> **Written instruction**:
Can you turn the rows from the line with "This screenshot has height=137, width=301." to the line with "pos(267,68)" into a numbered list, both of those lines included and blank lines dropped? Leave the pictures out.

> **Records provided**:

========================

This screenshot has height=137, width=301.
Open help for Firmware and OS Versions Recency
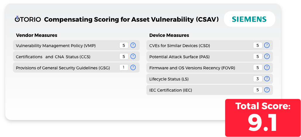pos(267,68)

========================

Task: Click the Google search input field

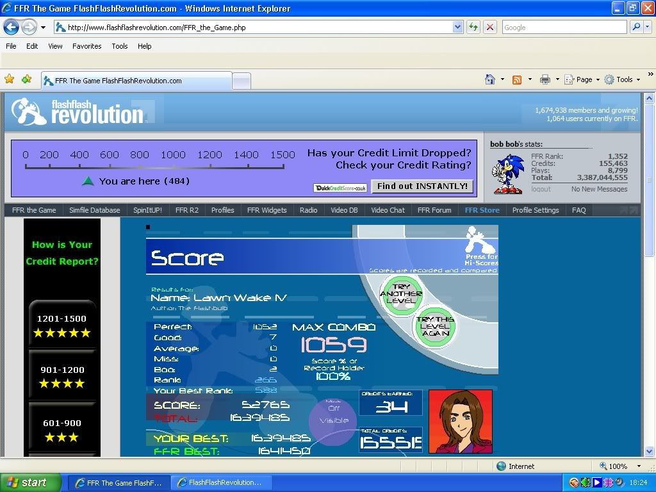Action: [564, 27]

========================

> **Final result**:
1. This screenshot has height=137, width=301.
2. Open help for Firmware and OS Versions Recency
3. pos(267,68)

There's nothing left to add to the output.